Instructions to follow:
Which lines of the entries below run from the one holding "[Pocket] (541, 347)" to the one holding "[Εθελοντικός Καθαρισμός στο", inclusive? Set down exactly those lines and no others.
== Data excerpts
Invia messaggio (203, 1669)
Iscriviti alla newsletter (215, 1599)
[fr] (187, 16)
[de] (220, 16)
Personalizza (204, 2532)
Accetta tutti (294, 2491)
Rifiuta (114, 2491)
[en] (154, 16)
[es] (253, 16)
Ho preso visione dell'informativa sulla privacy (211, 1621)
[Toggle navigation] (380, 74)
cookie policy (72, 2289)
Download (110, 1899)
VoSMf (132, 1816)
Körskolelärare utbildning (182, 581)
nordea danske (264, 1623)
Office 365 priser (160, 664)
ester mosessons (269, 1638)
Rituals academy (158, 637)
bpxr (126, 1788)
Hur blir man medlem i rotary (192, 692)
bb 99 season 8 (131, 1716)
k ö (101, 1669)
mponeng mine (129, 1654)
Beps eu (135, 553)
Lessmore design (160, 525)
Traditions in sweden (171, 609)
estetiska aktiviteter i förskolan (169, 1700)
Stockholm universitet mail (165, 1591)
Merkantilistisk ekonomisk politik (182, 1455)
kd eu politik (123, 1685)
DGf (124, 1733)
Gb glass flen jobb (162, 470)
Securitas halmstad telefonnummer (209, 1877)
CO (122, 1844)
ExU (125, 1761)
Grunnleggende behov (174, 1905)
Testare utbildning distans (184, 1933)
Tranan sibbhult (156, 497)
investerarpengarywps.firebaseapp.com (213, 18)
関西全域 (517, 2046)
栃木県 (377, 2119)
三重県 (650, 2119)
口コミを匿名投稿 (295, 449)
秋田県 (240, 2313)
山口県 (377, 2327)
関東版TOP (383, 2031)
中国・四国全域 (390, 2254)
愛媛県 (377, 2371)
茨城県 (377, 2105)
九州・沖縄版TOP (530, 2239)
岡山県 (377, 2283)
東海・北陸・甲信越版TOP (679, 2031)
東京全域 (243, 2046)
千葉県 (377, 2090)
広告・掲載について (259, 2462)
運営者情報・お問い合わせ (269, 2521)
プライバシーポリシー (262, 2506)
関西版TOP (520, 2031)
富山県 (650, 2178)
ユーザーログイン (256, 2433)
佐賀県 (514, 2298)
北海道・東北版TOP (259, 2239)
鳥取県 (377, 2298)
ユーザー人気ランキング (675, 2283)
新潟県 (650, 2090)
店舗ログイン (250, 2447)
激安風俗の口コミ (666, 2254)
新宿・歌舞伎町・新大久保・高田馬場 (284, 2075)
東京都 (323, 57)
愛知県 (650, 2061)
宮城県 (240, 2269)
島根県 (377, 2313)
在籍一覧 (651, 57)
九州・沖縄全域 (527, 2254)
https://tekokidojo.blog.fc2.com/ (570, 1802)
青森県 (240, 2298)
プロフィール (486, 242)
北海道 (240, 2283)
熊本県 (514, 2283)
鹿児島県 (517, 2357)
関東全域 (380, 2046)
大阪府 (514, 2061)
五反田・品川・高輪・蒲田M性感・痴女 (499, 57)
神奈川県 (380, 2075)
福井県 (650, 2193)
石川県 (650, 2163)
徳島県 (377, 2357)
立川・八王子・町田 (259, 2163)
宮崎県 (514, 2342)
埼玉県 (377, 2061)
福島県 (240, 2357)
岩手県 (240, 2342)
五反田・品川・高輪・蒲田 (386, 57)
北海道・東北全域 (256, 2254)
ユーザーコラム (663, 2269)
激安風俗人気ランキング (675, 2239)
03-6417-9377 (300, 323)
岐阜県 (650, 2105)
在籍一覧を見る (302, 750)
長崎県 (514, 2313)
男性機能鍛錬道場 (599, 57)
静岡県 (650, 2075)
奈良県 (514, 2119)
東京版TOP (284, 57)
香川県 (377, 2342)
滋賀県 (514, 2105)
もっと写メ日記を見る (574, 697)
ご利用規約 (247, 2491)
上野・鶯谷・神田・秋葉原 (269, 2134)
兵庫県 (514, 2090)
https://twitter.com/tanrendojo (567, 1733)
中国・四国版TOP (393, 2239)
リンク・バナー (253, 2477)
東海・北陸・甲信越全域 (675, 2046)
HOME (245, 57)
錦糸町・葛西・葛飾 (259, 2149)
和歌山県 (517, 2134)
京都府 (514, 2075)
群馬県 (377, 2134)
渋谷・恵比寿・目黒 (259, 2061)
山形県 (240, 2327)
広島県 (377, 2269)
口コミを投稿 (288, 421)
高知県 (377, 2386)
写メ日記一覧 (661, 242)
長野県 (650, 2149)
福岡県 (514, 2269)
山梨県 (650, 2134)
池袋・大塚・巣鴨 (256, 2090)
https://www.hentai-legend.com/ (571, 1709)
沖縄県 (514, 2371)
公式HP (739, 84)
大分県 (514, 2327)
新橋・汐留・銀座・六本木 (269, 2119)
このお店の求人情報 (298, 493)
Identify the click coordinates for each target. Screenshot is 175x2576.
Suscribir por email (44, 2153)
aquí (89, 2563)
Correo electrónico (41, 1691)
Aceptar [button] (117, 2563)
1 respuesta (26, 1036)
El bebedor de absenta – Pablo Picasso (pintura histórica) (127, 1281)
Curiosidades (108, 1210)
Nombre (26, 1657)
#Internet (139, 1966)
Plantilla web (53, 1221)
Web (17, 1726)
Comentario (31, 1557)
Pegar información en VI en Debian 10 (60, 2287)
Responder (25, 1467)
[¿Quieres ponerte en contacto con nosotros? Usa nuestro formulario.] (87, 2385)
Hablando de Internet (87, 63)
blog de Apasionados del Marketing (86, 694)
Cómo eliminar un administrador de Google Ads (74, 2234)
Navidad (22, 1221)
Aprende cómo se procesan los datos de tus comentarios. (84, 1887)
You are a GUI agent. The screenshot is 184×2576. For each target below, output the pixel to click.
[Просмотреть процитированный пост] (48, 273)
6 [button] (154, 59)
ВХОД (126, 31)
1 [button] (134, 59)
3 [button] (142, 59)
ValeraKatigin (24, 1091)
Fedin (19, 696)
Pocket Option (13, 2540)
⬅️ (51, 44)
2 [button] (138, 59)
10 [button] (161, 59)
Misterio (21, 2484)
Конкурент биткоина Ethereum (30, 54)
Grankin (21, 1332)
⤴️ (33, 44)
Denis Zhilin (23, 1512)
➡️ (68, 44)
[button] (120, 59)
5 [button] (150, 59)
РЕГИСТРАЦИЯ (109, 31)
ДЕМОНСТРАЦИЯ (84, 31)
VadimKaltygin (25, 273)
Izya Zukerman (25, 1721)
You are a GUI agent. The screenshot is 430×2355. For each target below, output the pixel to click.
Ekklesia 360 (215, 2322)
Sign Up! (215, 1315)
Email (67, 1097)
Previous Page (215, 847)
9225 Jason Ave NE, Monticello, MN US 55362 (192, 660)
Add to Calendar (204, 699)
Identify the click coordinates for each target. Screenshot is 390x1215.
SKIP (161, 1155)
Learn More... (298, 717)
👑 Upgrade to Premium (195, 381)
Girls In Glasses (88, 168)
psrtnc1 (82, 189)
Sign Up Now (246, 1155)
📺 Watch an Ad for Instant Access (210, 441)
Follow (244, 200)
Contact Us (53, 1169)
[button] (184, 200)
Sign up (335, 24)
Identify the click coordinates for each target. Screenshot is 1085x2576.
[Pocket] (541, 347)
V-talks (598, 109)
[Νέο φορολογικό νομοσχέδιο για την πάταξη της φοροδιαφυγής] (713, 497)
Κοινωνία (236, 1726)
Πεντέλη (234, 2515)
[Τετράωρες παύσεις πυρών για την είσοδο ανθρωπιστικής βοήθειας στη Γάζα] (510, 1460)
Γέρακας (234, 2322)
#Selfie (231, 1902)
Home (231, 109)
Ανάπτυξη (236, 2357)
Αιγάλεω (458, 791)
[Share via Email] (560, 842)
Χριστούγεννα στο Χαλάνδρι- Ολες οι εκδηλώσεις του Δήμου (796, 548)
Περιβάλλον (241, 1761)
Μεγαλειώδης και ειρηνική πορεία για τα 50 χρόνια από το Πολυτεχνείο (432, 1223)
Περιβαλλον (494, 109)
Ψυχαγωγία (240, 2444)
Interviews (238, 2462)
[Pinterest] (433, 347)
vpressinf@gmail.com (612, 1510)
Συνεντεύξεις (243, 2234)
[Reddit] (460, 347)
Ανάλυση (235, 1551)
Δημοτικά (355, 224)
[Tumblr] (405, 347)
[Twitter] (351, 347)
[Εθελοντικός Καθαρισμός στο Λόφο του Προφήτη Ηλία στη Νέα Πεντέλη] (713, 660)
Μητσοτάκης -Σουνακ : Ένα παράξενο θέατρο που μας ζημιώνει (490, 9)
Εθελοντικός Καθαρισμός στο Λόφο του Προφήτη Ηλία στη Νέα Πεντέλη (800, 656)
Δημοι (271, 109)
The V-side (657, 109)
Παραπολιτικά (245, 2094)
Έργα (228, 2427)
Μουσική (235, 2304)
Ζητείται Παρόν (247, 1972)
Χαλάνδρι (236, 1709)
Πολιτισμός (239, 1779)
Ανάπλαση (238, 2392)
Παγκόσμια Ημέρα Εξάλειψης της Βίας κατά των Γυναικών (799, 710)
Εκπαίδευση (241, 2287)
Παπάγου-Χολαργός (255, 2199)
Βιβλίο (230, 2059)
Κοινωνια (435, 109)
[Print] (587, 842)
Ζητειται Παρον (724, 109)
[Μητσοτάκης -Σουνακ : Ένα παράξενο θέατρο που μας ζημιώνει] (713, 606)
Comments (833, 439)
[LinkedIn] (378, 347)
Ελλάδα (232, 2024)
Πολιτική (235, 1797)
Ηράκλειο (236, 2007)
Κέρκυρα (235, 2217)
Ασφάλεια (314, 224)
====
Solution for this task:
[Pocket] (541, 347)
V-talks (598, 109)
[Νέο φορολογικό νομοσχέδιο για την πάταξη της φοροδιαφυγής] (713, 497)
Κοινωνία (236, 1726)
Πεντέλη (234, 2515)
[Τετράωρες παύσεις πυρών για την είσοδο ανθρωπιστικής βοήθειας στη Γάζα] (510, 1460)
Γέρακας (234, 2322)
#Selfie (231, 1902)
Home (231, 109)
Ανάπτυξη (236, 2357)
Αιγάλεω (458, 791)
[Share via Email] (560, 842)
Χριστούγεννα στο Χαλάνδρι- Ολες οι εκδηλώσεις του Δήμου (796, 548)
Περιβάλλον (241, 1761)
Μεγαλειώδης και ειρηνική πορεία για τα 50 χρόνια από το Πολυτεχνείο (432, 1223)
Περιβαλλον (494, 109)
Ψυχαγωγία (240, 2444)
Interviews (238, 2462)
[Pinterest] (433, 347)
vpressinf@gmail.com (612, 1510)
Συνεντεύξεις (243, 2234)
[Reddit] (460, 347)
Ανάλυση (235, 1551)
Δημοτικά (355, 224)
[Tumblr] (405, 347)
[Twitter] (351, 347)
[Εθελοντικός Καθαρισμός στο Λόφο του Προφήτη Ηλία στη Νέα Πεντέλη] (713, 660)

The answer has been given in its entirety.